_SOURCE PASSAGE:_
..........
Exploring the mathematics of vibration — from Ernst Chladni's sand-pattern experiments to the sacred frequency traditions of antiquity — through the lens of orthogonal geometry.
Chladni figures emerge when a vibrating surface is sprinkled with sand — the particles migrate to nodal lines where displacement is zero, tracing the geometry of standing waves. Each frequency ratio (m,n) produces a distinct crystalline signature.
Ancient tuning systems encoded mathematical ratios that recur across cultures — the Pythagorean scale, just intonation, and solfège frequencies align with natural harmonic series rooted in simple integer relationships.
..........
_MATERIAL:_
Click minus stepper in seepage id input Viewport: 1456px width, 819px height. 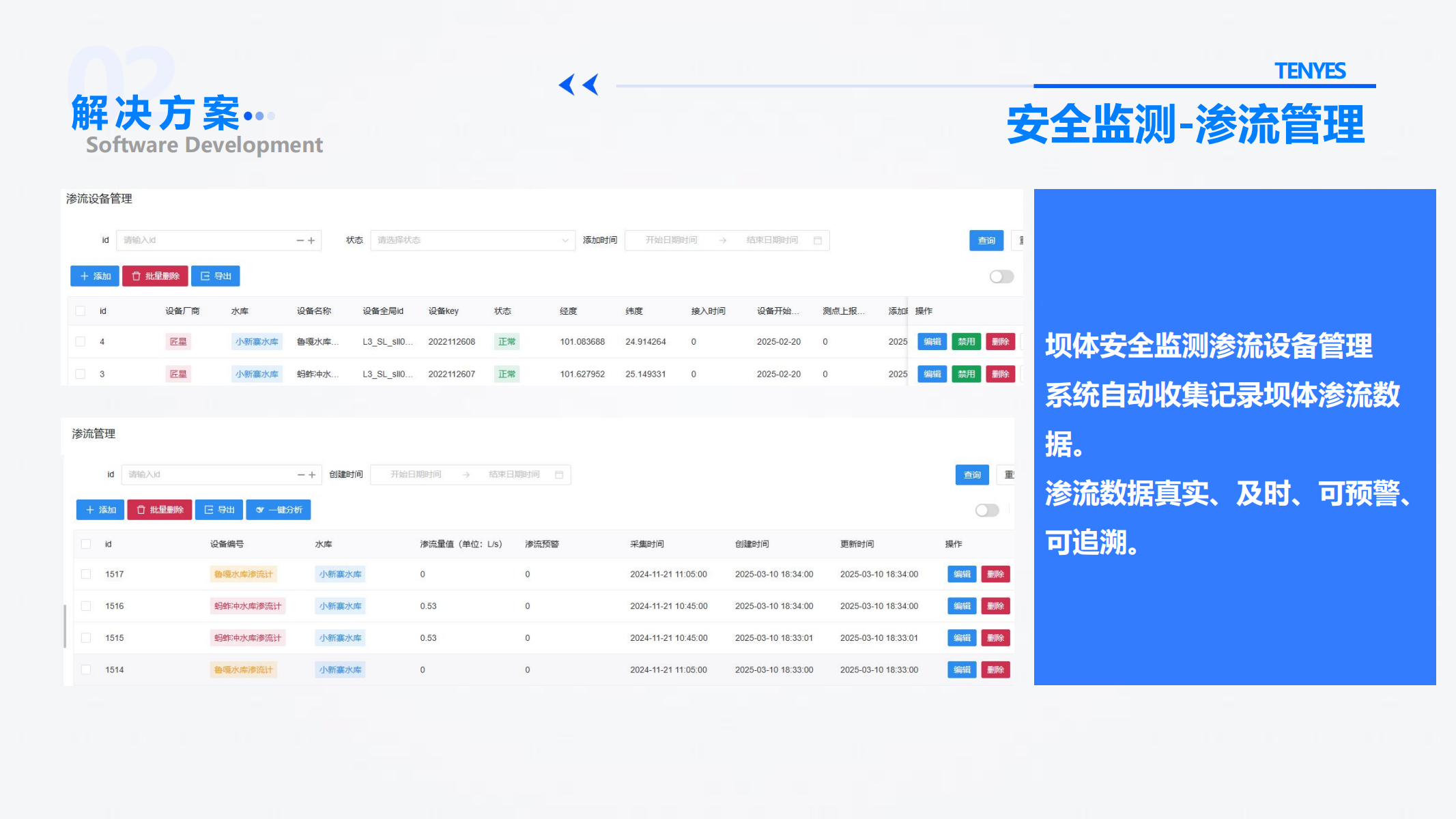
..........
_WHAT IS BEING ASKED:_
Resume the passage on Chladni figures and ancient tuning ratios above, continuing after its last sentence.

_RESULT OF THIS TASK:_
| Solfège | Note | Hz (A=432) | Ratio | Character |
|---|---|---|---|---|
| UT · Do | C | 256 | 1 : 1 | Foundation · Ground state |
| RE | D | 288 | 9 : 8 | Motion · Expansion |
| MI | E | 320 | 5 : 4 | Harmony · Structure |
| FA | F | 341.3 | 4 : 3 | Transition · Bridge |
| SOL | G | 384 | 3 : 2 | Resonance · Perfect fifth |
| LA | A | 432 | 5 : 3 | Cosmic A · Reference tone |
| SI · Ti | B | 480 | 15 : 8 | Leading tone · Aspiration |
| UT′ | C′ | 512 | 2 : 1 | Octave · Return |
The dm³ framework treats resonance as a geometric phenomenon — frequency ratios map to angular relationships in the orthogonal crystal lattice. A perfect fifth (3:2) subtends the same angular measure as the lattice's primary symmetry axis; the octave (2:1) corresponds to 180° inversion.
Standing wave nodes form crystalline grids whose geometry encodes the frequency ratio as a lattice constant.
Integer multiples of a fundamental generate the overtone series — the universal scaffold of timbre and tonality.
Visible sound: water, sand, and powder respond to vibration by self-organizing into symmetric geometric figures.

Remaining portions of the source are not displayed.